[Source records]
--
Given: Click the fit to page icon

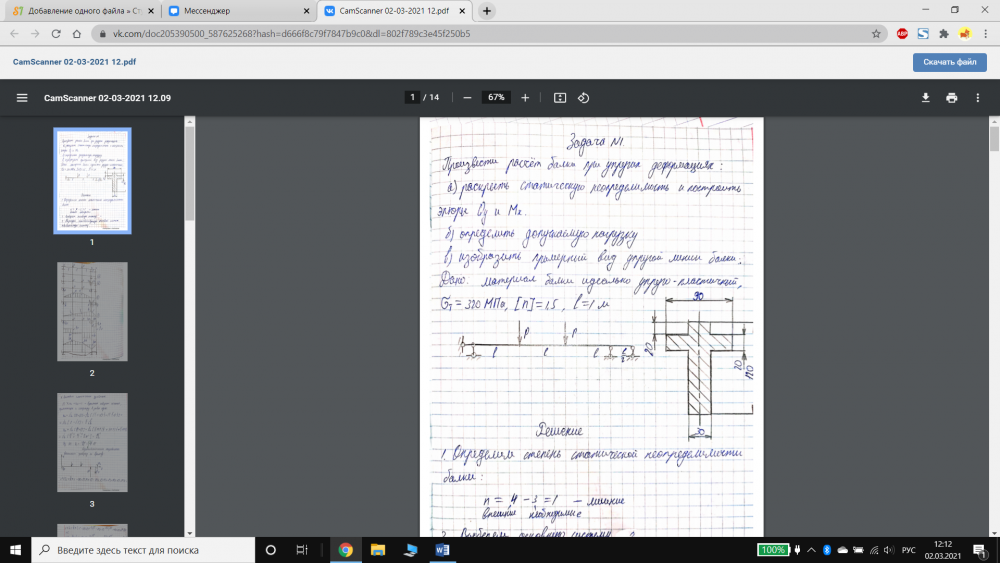Looking at the screenshot, I should pos(560,98).
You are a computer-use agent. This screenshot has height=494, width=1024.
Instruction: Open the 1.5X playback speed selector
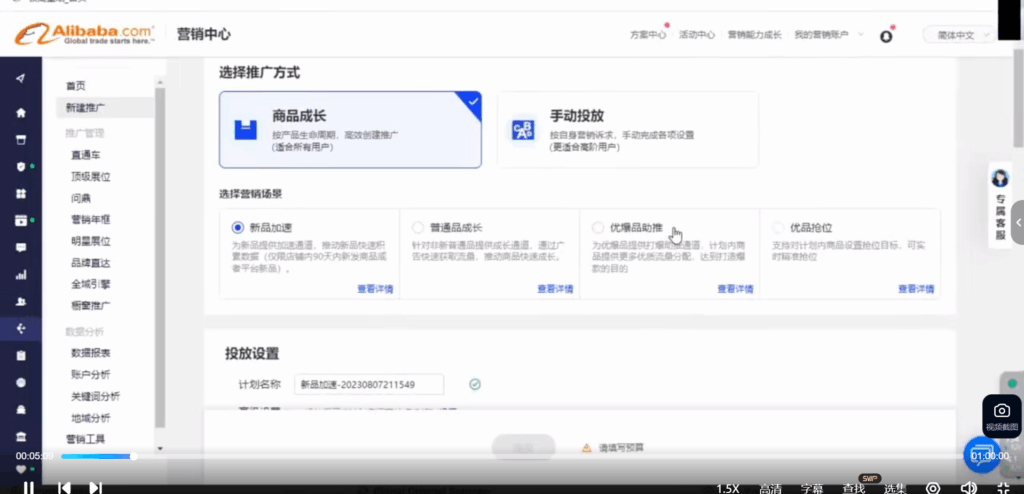coord(727,488)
--
* [Directions for this task]
Could you print the data exactly as it appears and keep the pictures out?

* [Solution for this problem]
Given: Click the fit to page icon

Looking at the screenshot, I should pos(560,98).
You are a computer-use agent. This screenshot has height=494, width=1024.
Instruction: Open the 1.5X playback speed selector
coord(727,488)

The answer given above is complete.